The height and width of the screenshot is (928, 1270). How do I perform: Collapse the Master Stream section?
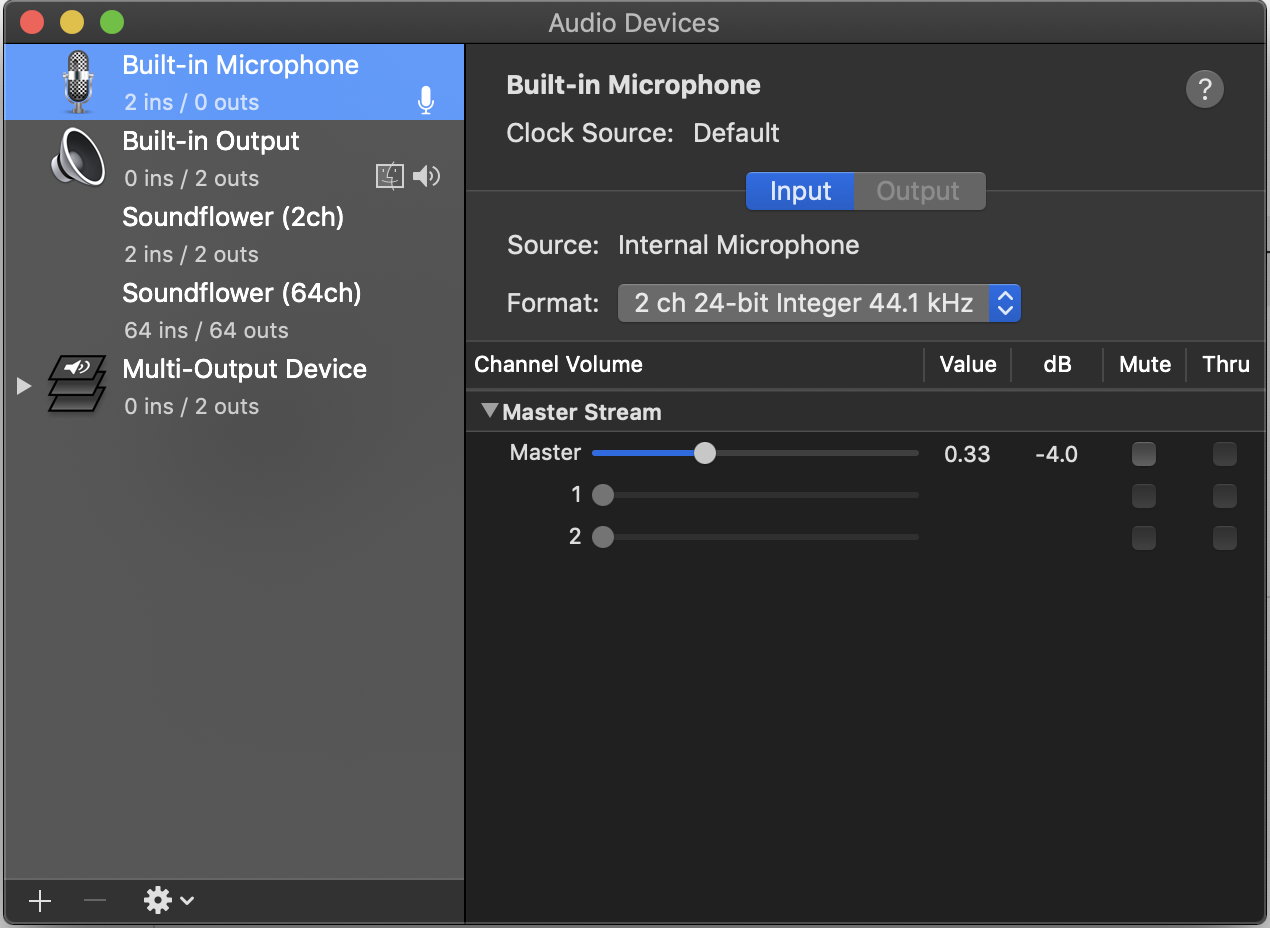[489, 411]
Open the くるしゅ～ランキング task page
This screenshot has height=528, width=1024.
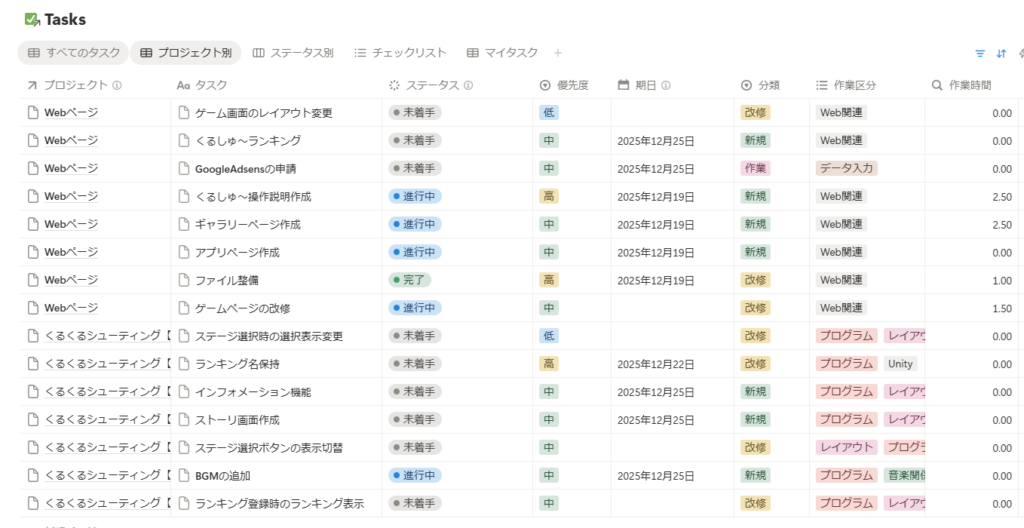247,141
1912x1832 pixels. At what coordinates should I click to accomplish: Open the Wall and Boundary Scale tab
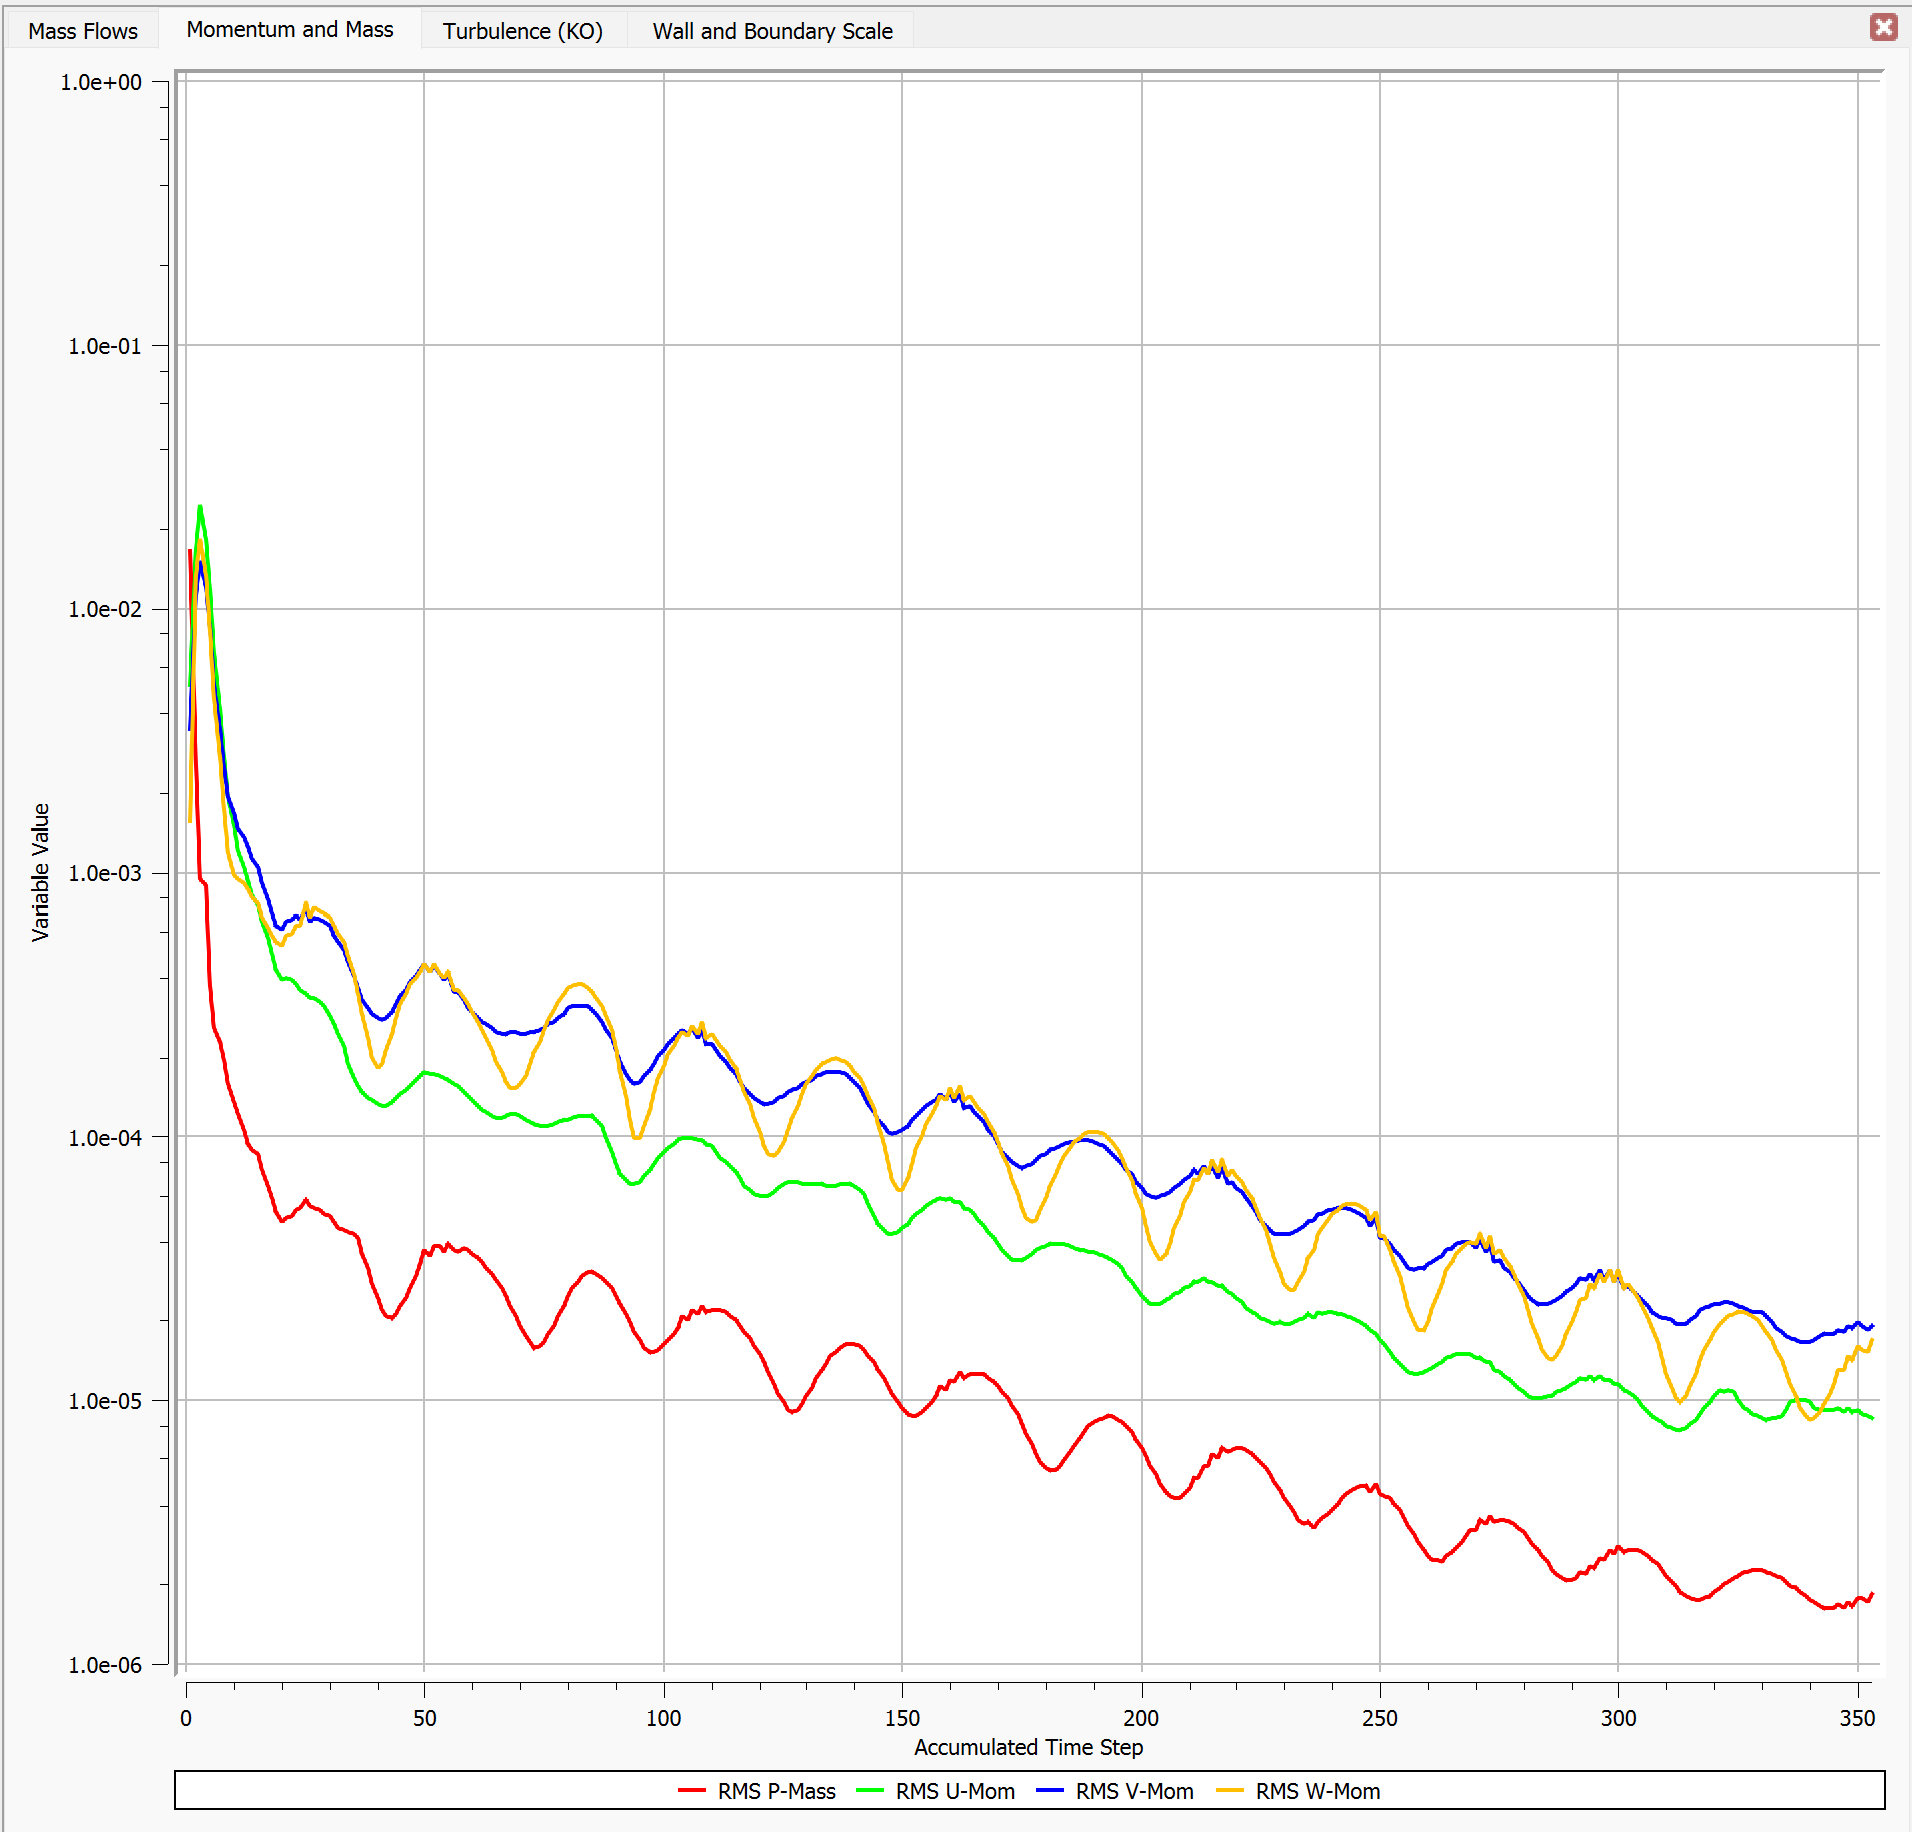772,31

------------------------------

§ **TASK DETAILS**: Output the whole listing without change. Any picture is to be left out.

§ **ANSWER TO THE PROBLEM**:
The height and width of the screenshot is (928, 1270). How do I perform: Collapse the Master Stream section?
[489, 411]
Open the くるしゅ～ランキング task page
This screenshot has height=528, width=1024.
247,141
1912x1832 pixels. At what coordinates should I click to accomplish: Open the Wall and Boundary Scale tab
772,31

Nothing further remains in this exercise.